***** Extrait *****

S'exprimant dans une maison de soins juive de Francfort, l'enseignante à la retraite a déclaré qu'il était étrange d'avoir trouvé un tel refuge dans le pays de ses anciens persécuteurs. Mais les temps ont changé et elle se sent reconnaissante et bienvenue.

Valiushkevych est l'un des quelque 50 survivants de l'Holocauste que les organisations juives ont aidé à évacuer d'Ukraine depuis l'invasion de la Russie le 24 février.

Nombre d'entre eux se trouvent désormais en Allemagne, qui possède aujourd'hui l'une des plus grandes populations juives d'Europe et une politique d'asile particulièrement accueillante envers les Juifs - dans le cadre d'une politique officielle visant à expier son passé.

"J'ai trouvé une seconde patrie ici, et je m'y sens bien", a déclaré Valiushkevych dans sa langue maternelle, le russe, alors qu'il neigeait dehors. "Je suis très reconnaissante."

Valiushkevych a rappelé comment elle, sa sœur et ses parents ont fui l'Ukraine en 1941 à pied, puis en train jusqu'au Kazahkhastan. Ils ont échappé à l'holocauste nazi qui a pratiquement anéanti la population juive de l'Ukraine d'avant-guerre, qui comptait environ 1,5 million de personnes.

À son retour, elle a étudié la biologie à l'université et est devenue enseignante.

Elle n'a jamais pensé qu'elle deviendrait à nouveau une réfugiée - cette fois à un âge où sa vue baisse et où elle n'est plus assez bien pour partir sur ses deux pieds.

Mais des explosions retentissaient tout autour de son appartement à Kiev et elle dit qu'elle se battait pour rejoindre le bunker le plus proche chaque fois que les sirènes se déclenchaient.

Elle a donc accepté l'offre d'évacuation du Joint Distribution Committee juif américain, ou JDC, un groupe humanitaire qui a passé des décennies à soutenir les Juifs d'Ukraine et qui lui avait fourni des soins à domicile.

Une ambulance l'a emmenée à la frontière polonaise où elle a été transférée dans une autre qui l'a emmenée à Francfort, avec une nuit dans une maison de soins en chemin pour qu'elle reprenne des forces.

"C'était difficile", a déclaré son fils de 70 ans, Vadym Valiushkevych, qui a fait le voyage de trois jours avec elle. "Les routes avaient été bombardées. Ma mère a dû recevoir des injections en cours de route."

UN TRAVAIL DE FOND

Le JDC a déclaré qu'il avait travaillé avec la Jewish Claims Conference - un organisme qui représente les Juifs dans les négociations sur l'indemnisation des victimes du nazisme et de leurs descendants - pour mettre les survivants de l'Holocauste en sécurité.

"Les expériences d'aujourd'hui rappellent aux survivants de l'Holocauste ce qu'ils ont vécu dans leur enfance et nous ressentons profondément le devoir de ne pas les laisser tomber cette fois-ci", a déclaré Ruediger Mahlo, responsable de la section allemande de la Claims Conference.

***** Données affichées *****

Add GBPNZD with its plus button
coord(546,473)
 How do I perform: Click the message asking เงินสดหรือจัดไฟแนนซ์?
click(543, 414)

*****

• Problème à résoudre: Reproduisez mot pour mot le passage de l'extrait qui va de « S'exprimant dans une » jusqu'à « le 24 février. ». La liste n'entre pas en compte dans ce travail.

• Corrigé de l'exercice:
S'exprimant dans une maison de soins juive de Francfort, l'enseignante à la retraite a déclaré qu'il était étrange d'avoir trouvé un tel refuge dans le pays de ses anciens persécuteurs. Mais les temps ont changé et elle se sent reconnaissante et bienvenue.

Valiushkevych est l'un des quelque 50 survivants de l'Holocauste que les organisations juives ont aidé à évacuer d'Ukraine depuis l'invasion de la Russie le 24 février.